### Data for analysis
____________________

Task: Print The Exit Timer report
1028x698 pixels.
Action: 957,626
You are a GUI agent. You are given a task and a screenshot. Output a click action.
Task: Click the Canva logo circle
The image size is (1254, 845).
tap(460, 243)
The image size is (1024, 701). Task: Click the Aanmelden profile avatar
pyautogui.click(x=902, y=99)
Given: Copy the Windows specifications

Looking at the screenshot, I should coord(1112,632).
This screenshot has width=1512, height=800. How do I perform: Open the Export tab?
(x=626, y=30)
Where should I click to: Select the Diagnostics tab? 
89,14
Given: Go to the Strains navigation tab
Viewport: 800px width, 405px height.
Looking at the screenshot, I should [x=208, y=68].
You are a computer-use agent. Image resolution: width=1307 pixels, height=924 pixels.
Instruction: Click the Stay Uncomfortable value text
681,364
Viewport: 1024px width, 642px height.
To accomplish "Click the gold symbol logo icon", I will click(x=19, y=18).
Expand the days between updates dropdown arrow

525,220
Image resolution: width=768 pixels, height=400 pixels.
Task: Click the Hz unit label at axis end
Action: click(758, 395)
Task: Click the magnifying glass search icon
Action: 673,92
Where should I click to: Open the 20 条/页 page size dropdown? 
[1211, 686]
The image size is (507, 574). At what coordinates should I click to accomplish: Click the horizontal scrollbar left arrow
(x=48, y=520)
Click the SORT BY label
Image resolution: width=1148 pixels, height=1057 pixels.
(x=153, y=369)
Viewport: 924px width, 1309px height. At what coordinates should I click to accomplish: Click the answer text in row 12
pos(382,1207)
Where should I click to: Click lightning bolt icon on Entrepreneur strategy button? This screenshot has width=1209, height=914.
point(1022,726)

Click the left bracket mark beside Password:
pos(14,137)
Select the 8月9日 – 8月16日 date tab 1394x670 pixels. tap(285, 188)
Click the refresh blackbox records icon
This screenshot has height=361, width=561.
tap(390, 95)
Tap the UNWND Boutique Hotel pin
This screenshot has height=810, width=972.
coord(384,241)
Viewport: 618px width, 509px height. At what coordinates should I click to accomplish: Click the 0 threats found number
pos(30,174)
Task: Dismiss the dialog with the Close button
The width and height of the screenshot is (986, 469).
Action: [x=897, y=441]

____________________

### What you will do
Set the records above down again. Match them exactly.

### Completed exercise
Task: Print The Exit Timer report
1028x698 pixels.
Action: 957,626
You are a GUI agent. You are given a task and a screenshot. Output a click action.
Task: Click the Canva logo circle
The image size is (1254, 845).
tap(460, 243)
The image size is (1024, 701). Task: Click the Aanmelden profile avatar
pyautogui.click(x=902, y=99)
Given: Copy the Windows specifications

Looking at the screenshot, I should coord(1112,632).
This screenshot has width=1512, height=800. How do I perform: Open the Export tab?
(x=626, y=30)
Where should I click to: Select the Diagnostics tab? 
89,14
Given: Go to the Strains navigation tab
Viewport: 800px width, 405px height.
Looking at the screenshot, I should [x=208, y=68].
You are a computer-use agent. Image resolution: width=1307 pixels, height=924 pixels.
Instruction: Click the Stay Uncomfortable value text
681,364
Viewport: 1024px width, 642px height.
To accomplish "Click the gold symbol logo icon", I will click(x=19, y=18).
Expand the days between updates dropdown arrow

525,220
Image resolution: width=768 pixels, height=400 pixels.
Task: Click the Hz unit label at axis end
Action: click(758, 395)
Task: Click the magnifying glass search icon
Action: 673,92
Where should I click to: Open the 20 条/页 page size dropdown? 
[1211, 686]
The image size is (507, 574). At what coordinates should I click to accomplish: Click the horizontal scrollbar left arrow
(x=48, y=520)
Click the SORT BY label
Image resolution: width=1148 pixels, height=1057 pixels.
(x=153, y=369)
Viewport: 924px width, 1309px height. At what coordinates should I click to accomplish: Click the answer text in row 12
pos(382,1207)
Where should I click to: Click lightning bolt icon on Entrepreneur strategy button? This screenshot has width=1209, height=914.
point(1022,726)

Click the left bracket mark beside Password:
pos(14,137)
Select the 8月9日 – 8月16日 date tab 1394x670 pixels. tap(285, 188)
Click the refresh blackbox records icon
This screenshot has height=361, width=561.
tap(390, 95)
Tap the UNWND Boutique Hotel pin
This screenshot has height=810, width=972.
coord(384,241)
Viewport: 618px width, 509px height. At what coordinates should I click to accomplish: Click the 0 threats found number
pos(30,174)
Task: Dismiss the dialog with the Close button
The width and height of the screenshot is (986, 469).
Action: [x=897, y=441]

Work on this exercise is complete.